Task details: Count the lines in the entries below that contain the string "height", treating uppercase and lowercase as different. Reply with the number alone.

Entries supplied:
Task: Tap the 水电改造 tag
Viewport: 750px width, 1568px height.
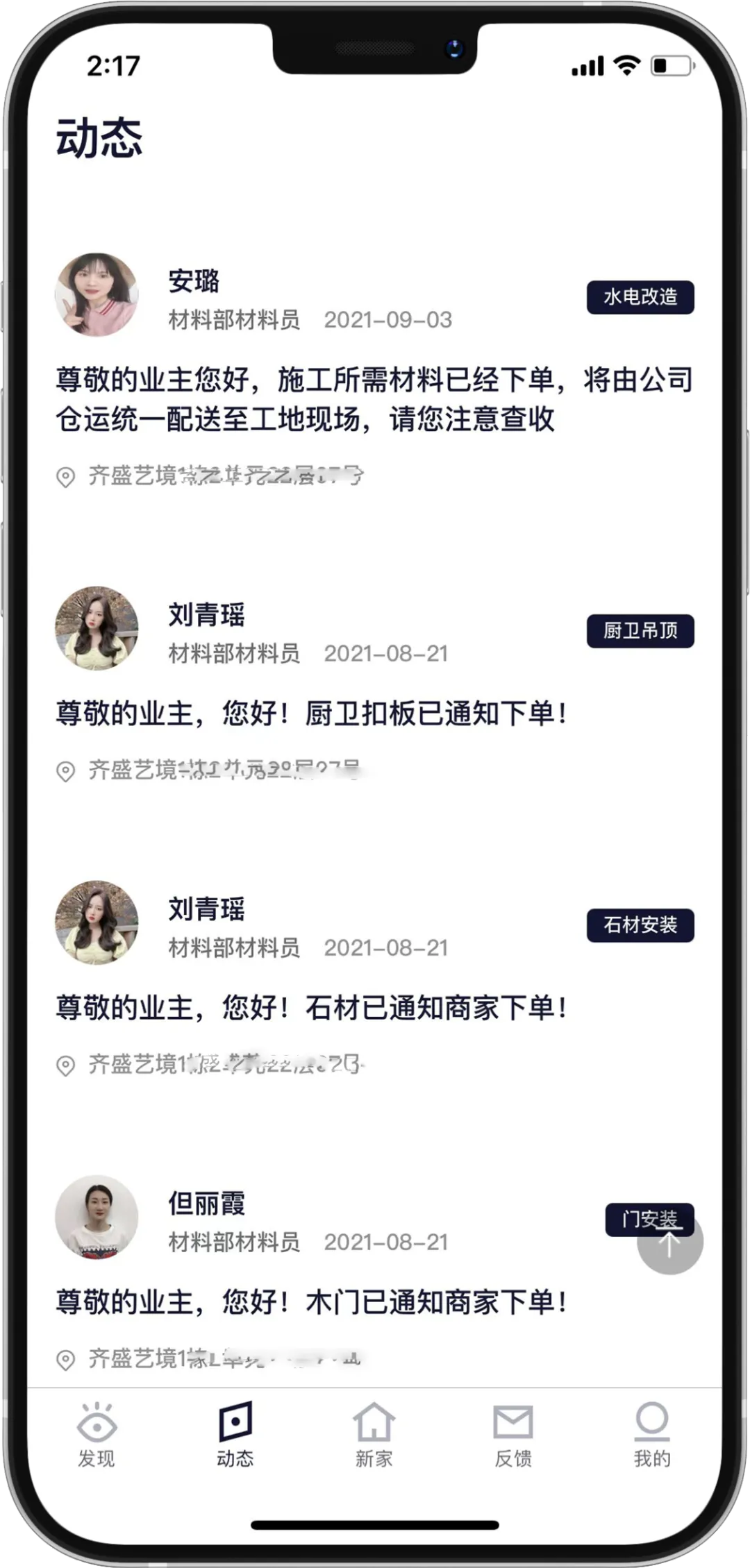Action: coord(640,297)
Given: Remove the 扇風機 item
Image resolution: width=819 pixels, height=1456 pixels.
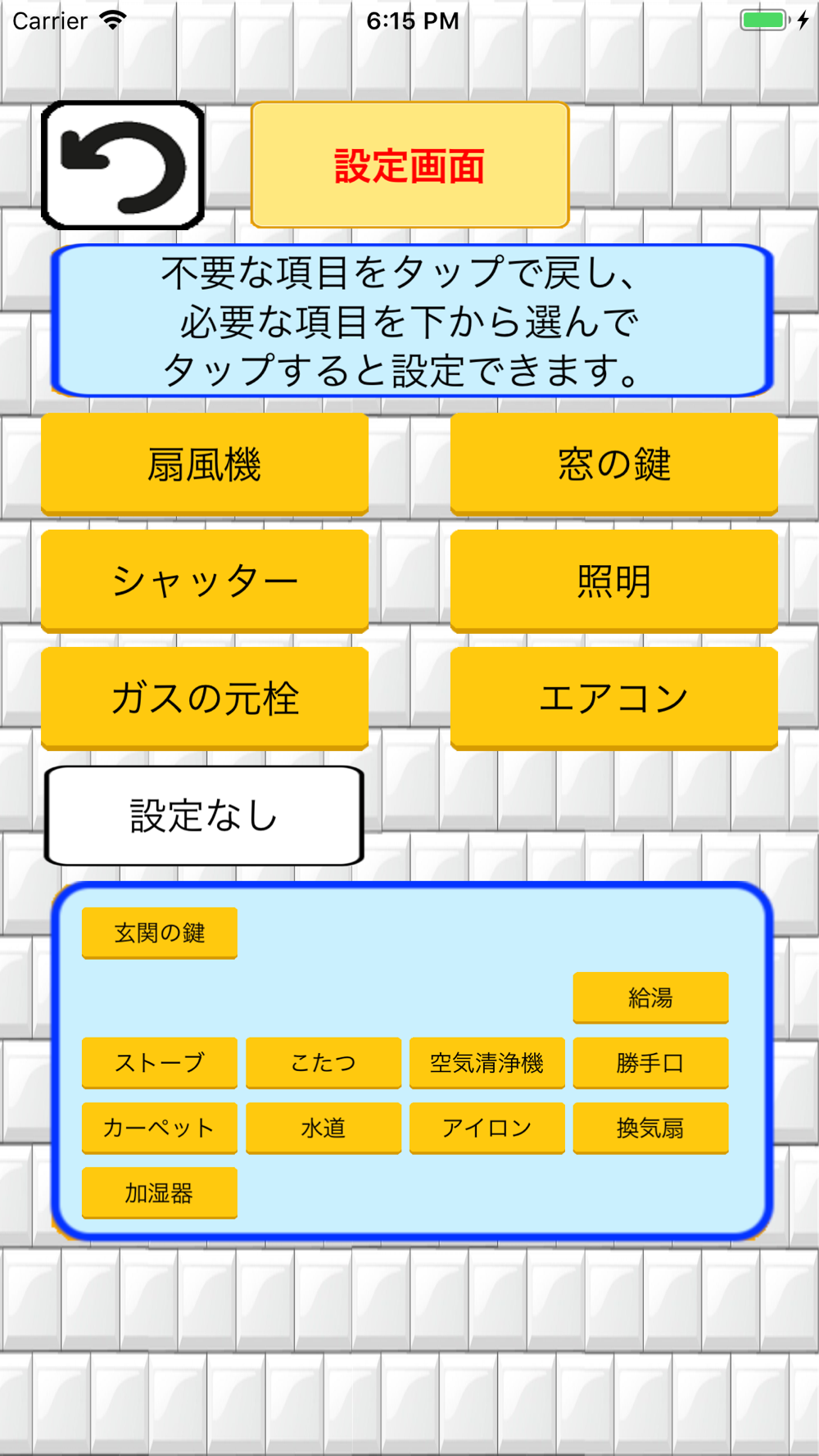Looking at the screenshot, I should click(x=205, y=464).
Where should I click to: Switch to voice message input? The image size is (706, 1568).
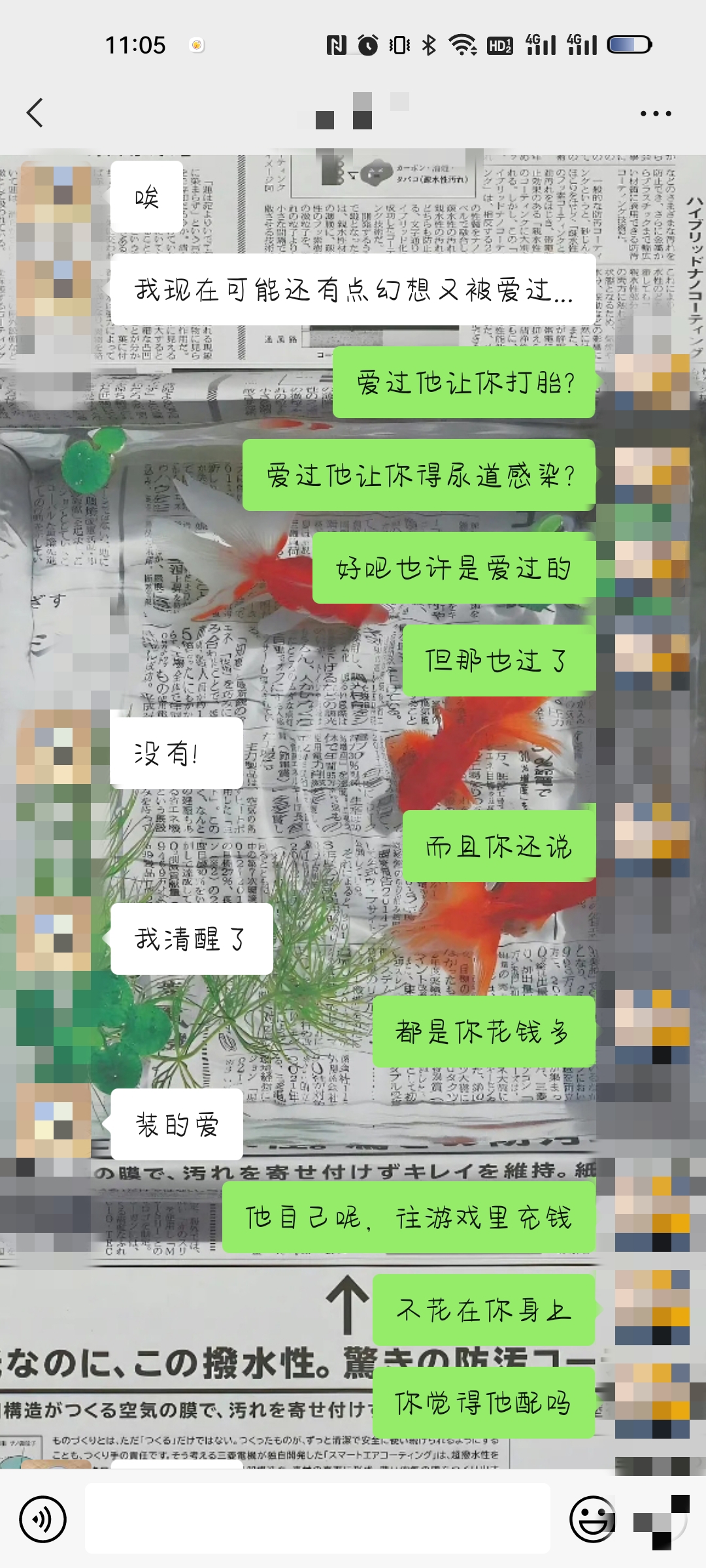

Exercise response: 2